• _Work to be completed_
Print the items word for word, from the start through the line containing "Image resolution: width=749", both included, and leave the pictures out.
* START Record excerpts *
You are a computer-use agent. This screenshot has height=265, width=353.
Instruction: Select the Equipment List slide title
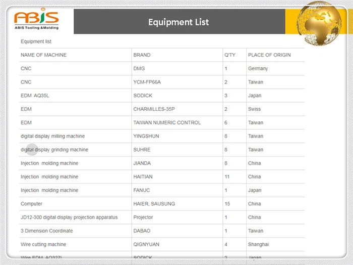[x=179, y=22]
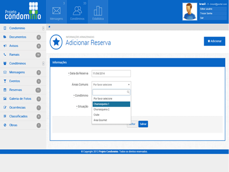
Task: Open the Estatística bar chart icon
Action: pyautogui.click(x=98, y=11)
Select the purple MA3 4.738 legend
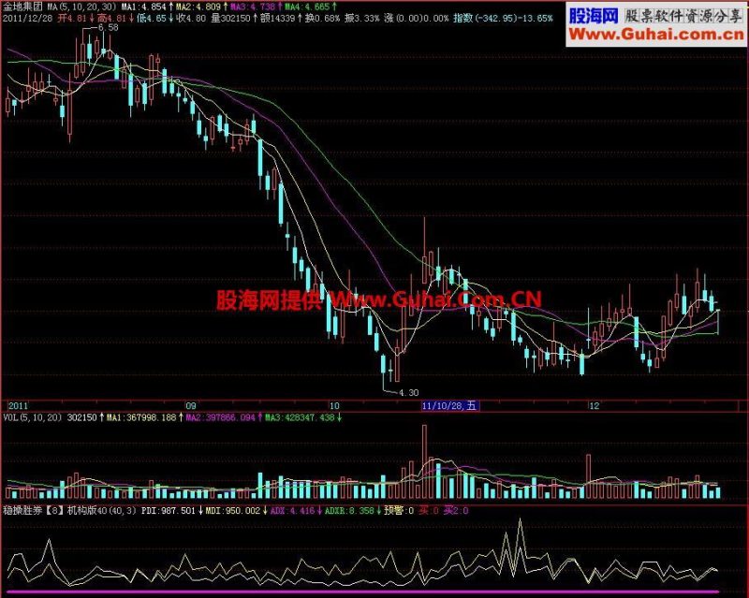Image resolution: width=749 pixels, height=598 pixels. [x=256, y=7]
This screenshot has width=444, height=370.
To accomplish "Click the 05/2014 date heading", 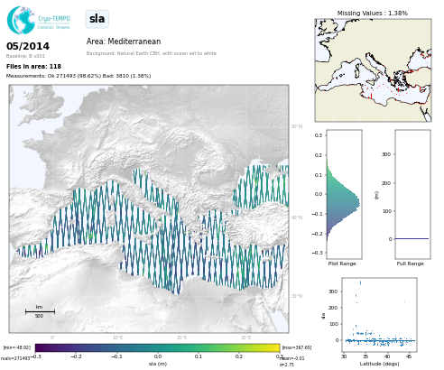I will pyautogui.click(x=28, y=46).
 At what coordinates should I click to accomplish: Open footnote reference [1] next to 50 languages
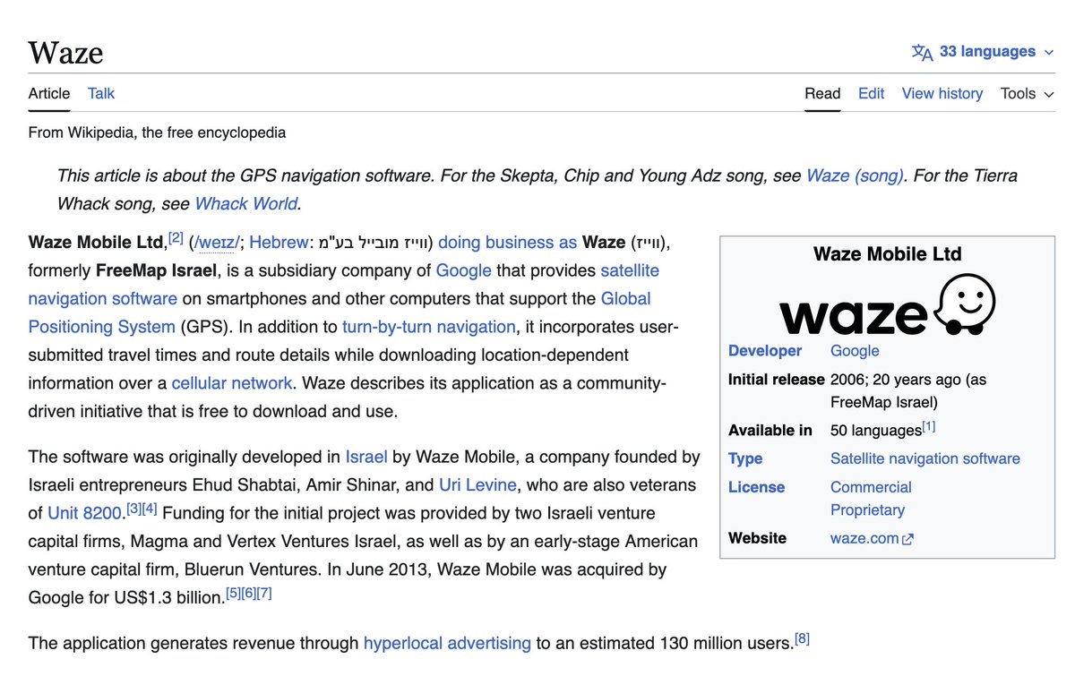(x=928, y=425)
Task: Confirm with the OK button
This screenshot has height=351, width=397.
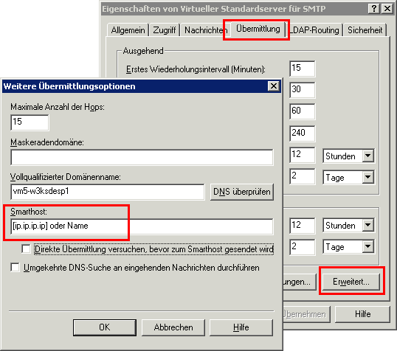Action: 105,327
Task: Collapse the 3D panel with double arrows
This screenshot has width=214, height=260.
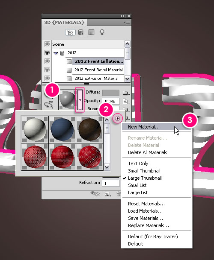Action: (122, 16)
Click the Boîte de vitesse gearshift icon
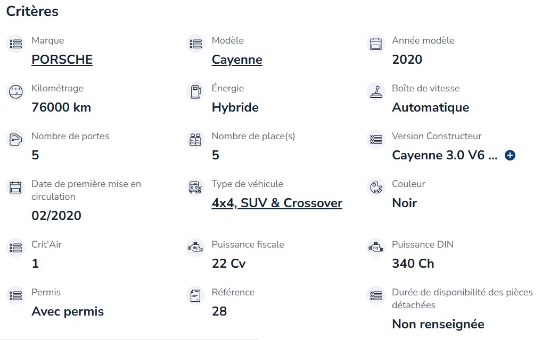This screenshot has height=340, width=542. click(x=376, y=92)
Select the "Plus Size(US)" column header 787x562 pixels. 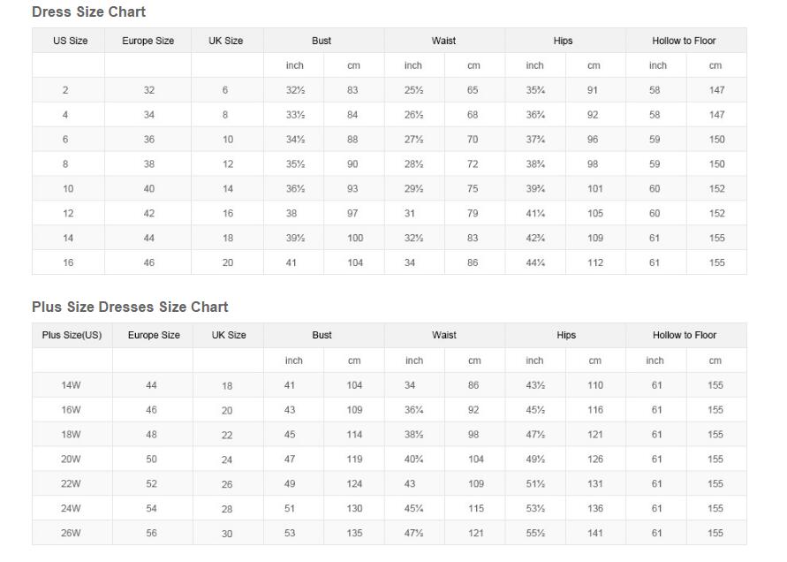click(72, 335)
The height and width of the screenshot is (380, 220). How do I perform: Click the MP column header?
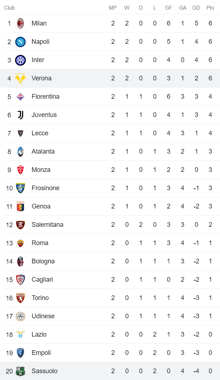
* END Record excerpts *
• _Solution to this exercise_
You are a computer-use agent. This screenshot has height=265, width=353.
Instruction: Select the Equipment List slide title
[x=179, y=22]
Task: Open the Estatística bar chart icon
Action: pyautogui.click(x=98, y=11)
Select the purple MA3 4.738 legend
Image resolution: width=749 pixels, height=598 pixels. [x=256, y=7]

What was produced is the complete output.